Many of these are outlined in the MHA Manufacturing and Engineering report, which polled 500 manufacturing SMEs to understand the state of the industry; the challenges it is facing and the opportunities within its grasp.We know that reading through 47 pages of report copy is not the quickest thing to do so to save you the time, we’ve outlined the top 6 findings from the report.

Industry 4.0 is not just around the corner

Despite last year’s annual servitization conference receiving a higher turnout than the previous year, it seems that some of the hottest trends around the fourth industrial revolution are still empty buzzwords to many SMEs working in the sector. MHA’s report found that 74% of businesses still do not understand the principles underlying Industry 4.0, which suggests that the sector needs further education if we are to compete successfully with our manufacturing neighbours.

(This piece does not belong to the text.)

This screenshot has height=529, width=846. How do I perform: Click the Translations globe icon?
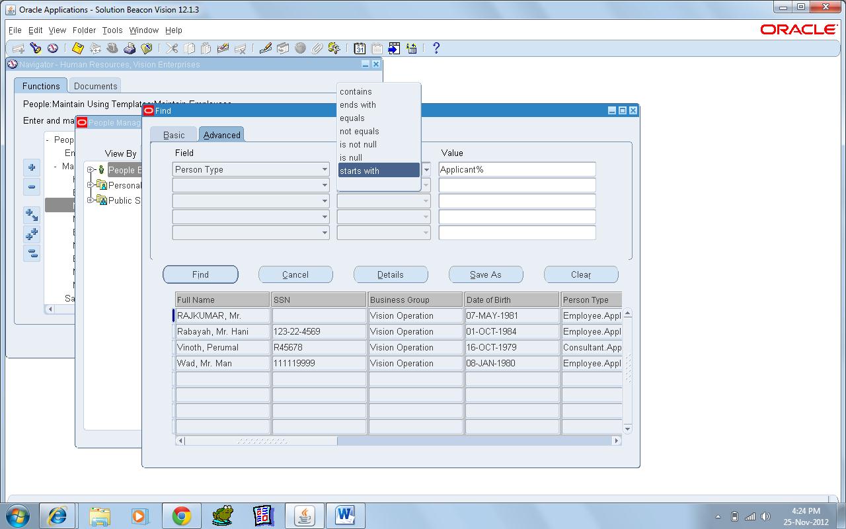click(301, 48)
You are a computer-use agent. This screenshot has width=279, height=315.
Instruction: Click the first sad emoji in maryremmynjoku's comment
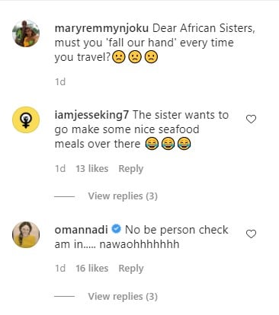click(x=119, y=57)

It is becoming expensive to keep manufacturing in the UK

Costs are rising and the lure of cost effective overseas labour is starting to tempt British manufacturers. A massive 93% of businesses surveyed said that they expect the cost of production to rise next year, while 75% are bracing themselves for an anticipated rise in raw material costs. In addition, 65% are worried about wage costs increasing, as the National Living Wage goes up in April 2017 from £7.20 to £7.50.

Skills are drying out…

Half of respondents put the global skills shortage at the top of their agenda, agreeing that more effort needs to be made to build links between industry and education. Just over half of manufacturing SMES polled (57%) intend to overcome the skills shortage by hiring apprentices or trainees next year, while 59% are desperately seeking production staff and a further 41% are struggling to find highly skilled machinists.

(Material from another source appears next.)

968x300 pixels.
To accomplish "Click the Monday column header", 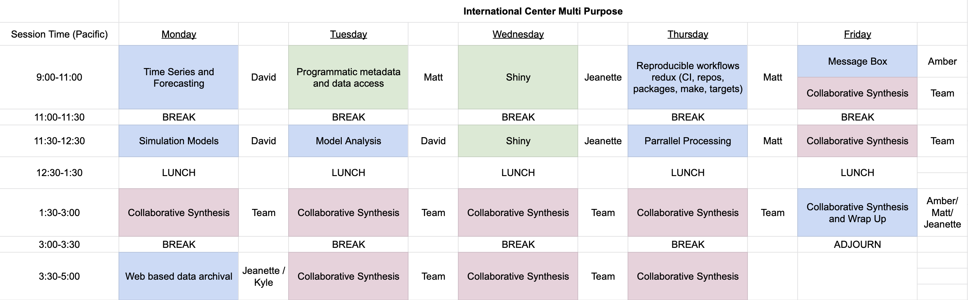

…Causing a growth in automation

To counter the threat posed by the skills shortage, 23% of UK manufacturing businesses are investing heavy sums into automation technologies, to streamline and accelerate production lines. A further 31% are adopting lean strategies as part of a cost cutting exercise, to become more productive, sustainable, and competitive, thus raising more money to plough into technology investments.

The future of UK manufacturing is all about the UK…

Last year’s Brexit vote has left a number of manufacturing businesses confused and worried, with only 19% feeling positive about the UK distancing itself from the EU. While this may affect the 65% of SMEs currently exporting, it won’t do much to alienate the competition, as 68% of manufacturing SMEs in the UK believe that most their competition comes from within the UK.

….And to keep UK manufacturing strong, we need more innovation

Many UK manufacturing businesses struggle to compete on price when it comes to the global market, forcing many to invest instead in innovation and the quality of products in order to win business. And Britain’s manufacturers are pouring a great deal of effort into research and development, with 88% investing a percentage of turnover back into R&D. Only 12% do not spend any money on R&D, but this figure could be changed considering that 10% are not aware that they can claim back tax credits for research and development activities.

Overall, the UK manufacturing is still facing a number of challenges and while some of these may be eased by new government initiatives, the sector still needs to brace itself for a difficult period. However, there are some positives. Clearly innovation is strong within the UK manufacturing sector and if businesses believe that the majority of their competitors are in the UK, this can only mean that our industry is still riding high. It remains to be seen how the sector counters some of the ongoing issues affecting it, such as the skills shortage, but the MHA survey indicates that many are starting to deploy contingency plans, and asking automation to bear the brunt for now.